Type Conversion Problem.
Hello To ALL...
This Is my textbook Question I am facing problem with...
Write a C++ program that reads any given character code(a positive integer) from the keyboard and displays the corresponding character and the character code as decimal, an octal,and a hexadecimal on screen.
Why do you think the character P is output when the number 336 is entered?
Here is the program I made as solution:
And the reason I thought for output P when number 336 is enterd is that I am trying to store number 336 in variable ch which is of type char, which stores only 8 bits(1 byte format range 0 to 255) but the binary equivqlent of 336 is 101010000 (that is 9 bits)
so only the first 8 bits are stored (HSB 1 is ignored) which gives 01010000(=80 in decimal) Which represents the character P...
But the book says:
When Entering 336, the value 80 is stored in the low byte of variable code
(336=256+80).Thus after the assignment,the variable ch contains the value 80,representing the character P.
I am confused as what the Answer mentioned in the book means... can someone please help me with explaining the reason mentioned in book and tell me if the reason I figured out is WRONG or what???

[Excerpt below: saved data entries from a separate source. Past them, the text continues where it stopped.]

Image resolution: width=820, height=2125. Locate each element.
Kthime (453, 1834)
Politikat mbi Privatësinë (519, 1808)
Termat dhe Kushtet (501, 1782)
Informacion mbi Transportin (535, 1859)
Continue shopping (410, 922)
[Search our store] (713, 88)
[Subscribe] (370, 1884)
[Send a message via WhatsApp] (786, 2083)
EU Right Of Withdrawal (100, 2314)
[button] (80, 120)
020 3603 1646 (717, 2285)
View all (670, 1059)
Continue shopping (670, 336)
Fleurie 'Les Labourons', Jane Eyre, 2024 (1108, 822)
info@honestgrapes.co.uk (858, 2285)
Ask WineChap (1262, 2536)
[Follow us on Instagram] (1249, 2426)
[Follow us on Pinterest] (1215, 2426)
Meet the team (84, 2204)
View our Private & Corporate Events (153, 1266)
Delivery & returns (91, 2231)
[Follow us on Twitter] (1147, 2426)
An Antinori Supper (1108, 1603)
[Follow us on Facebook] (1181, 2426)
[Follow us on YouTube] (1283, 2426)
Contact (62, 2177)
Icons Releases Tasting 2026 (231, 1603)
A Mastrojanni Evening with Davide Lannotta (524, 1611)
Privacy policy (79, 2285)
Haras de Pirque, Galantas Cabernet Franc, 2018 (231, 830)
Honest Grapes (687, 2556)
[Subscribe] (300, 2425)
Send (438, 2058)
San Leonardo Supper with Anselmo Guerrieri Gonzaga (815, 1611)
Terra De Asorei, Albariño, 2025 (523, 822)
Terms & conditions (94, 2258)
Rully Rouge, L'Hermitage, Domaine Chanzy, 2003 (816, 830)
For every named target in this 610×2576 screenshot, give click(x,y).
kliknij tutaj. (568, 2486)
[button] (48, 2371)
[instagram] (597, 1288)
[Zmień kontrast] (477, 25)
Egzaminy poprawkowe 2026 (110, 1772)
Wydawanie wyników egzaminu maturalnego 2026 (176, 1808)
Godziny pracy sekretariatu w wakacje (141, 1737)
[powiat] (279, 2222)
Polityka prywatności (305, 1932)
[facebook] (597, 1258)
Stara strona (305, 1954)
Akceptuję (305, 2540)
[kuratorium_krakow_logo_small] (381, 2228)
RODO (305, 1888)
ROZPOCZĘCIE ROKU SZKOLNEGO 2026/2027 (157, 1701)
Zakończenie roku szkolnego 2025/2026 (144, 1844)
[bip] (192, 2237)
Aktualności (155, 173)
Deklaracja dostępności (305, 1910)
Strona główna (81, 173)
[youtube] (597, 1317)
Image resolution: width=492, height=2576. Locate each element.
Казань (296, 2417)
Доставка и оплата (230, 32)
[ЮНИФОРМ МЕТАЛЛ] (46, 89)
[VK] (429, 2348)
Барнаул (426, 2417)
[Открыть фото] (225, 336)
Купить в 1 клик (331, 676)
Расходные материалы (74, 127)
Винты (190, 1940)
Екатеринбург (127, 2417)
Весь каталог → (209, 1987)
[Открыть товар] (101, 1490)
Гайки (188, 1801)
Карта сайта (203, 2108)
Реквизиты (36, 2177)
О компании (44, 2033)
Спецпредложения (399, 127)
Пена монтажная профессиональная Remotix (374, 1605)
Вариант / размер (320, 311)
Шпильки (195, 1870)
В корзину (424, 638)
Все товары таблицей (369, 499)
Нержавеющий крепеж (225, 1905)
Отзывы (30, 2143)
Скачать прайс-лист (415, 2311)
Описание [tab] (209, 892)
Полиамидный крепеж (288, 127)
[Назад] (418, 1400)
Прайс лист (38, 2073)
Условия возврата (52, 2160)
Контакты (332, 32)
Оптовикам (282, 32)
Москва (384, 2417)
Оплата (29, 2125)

There is no error with program it works fine but it is very very slightly different from the program given in solution of my book...
My Sincere regards and thanks to all of you trying to help me out...
Forgive me for my mistakes because this is my FIRST POST ON THE FORUM....
This Is my textbook Question I am facing problem with...
Write a C++ program that reads any given character code(a positive integer) from the keyboard and displays the corresponding character and the character code as decimal, an octal,and a hexadecimal on screen.
Why do you think the character P is output when the number 336 is entered?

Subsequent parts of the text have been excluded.